The authors of 2005-06 were mere puppets chained to the orders of a remote control wielded by foreign forces that wanted to impose their religious and political agendas irrespective of Nepali values, conditions and sentiments. It is as clear as daylight that the Gordon knot needs to be untangled.
Nepalis have been taken for a ride for two decades. Many politicians used to point out that South Korea, whose economy was supposed to be more or less to that of Nepal’s in the 1950s, had made tremendous economic progress within 20 years. In the last two decades, these very leaders failed to drive us to a state matching that of an Indonesia, Bhutan or even the Maldives.
In 2005-6, they promised “loktantra” and cast away institutions and names that were part of Nepali tradition and culture. What have we today? Instability, confusion and chaos. Never in the last 60 years have Nepalis been subjected to such anarchy with the State not being able to do anything. All this when there is supposed to be no civil war or an armed rebellion.
In their existing frame, Nepali youth have nothing in store for them to raise the level of aspirations. Nepotism, parochialism and corruption are at their peak. No one disputes this.
As the intellectual caliber of Dipak Gyawali wrote for a magazine not long ago, "Nepal's problem lies in democrats not really being democrats, socialists (and communists) not really believing in socialism, and politicians being in politics not for public service but as unprincipled careerists out to make money."
Leaders bury themselves in trading abuses and making claims not even their own lackeys believe in. There is nothing to cheer Jhala Nath Khanal, perhaps the worst premier 50 years. He failed to announce that his cabinet formation wad complete during his entire honeymoon period of 100 days. Bombastic and overly ambitious, he showed how unprincipled he could be, to the extent that he could not even carry with him the majority of his own party.
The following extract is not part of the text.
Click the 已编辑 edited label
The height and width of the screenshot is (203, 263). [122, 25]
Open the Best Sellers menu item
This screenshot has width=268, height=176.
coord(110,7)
History will condemn the CA’s undue extension. Duplicity and perfidy might carry the day now but not for ever. It was Sher Bahadur Deuba who dissolved a duly elected House of Representatives and yet Nepalis people were misled and made to suffer great hardships before the House was revived. The rest of the gory story is too fresh to recall in all its detail here.
Although the Maoists had not handed over their arms to the state, they were hastily allowed to name the number of their troops’ strength that was several times higher than the most liberal estimate. And the State has been paying for their expenses all the way till now. Girija Prasad Koirala, known for brute force than for brains, harbored a deep desire to become the country’s first president. In that he was served right and was given a snub from which he could never recover.
The outgoing House strangely ordered an incoming House that was yet to be elected to declare the country secular, federal and republic. In other words, the policy was: coerce and force your way through. Tens of thousands of bighas of land have been seized by the Maoists and not handed over to the lawful owners. Some of those whose land has been seized thus are senior Nepali Congress leaders. UML leaders lamented that their cadres and journalists were grievously attacked by Maoists and yet the latter are being treated as law-abiding, democrats of a revolutionary type.
With leaders like these, how are Nepalis to even hope that something positively refreshing is round the corner?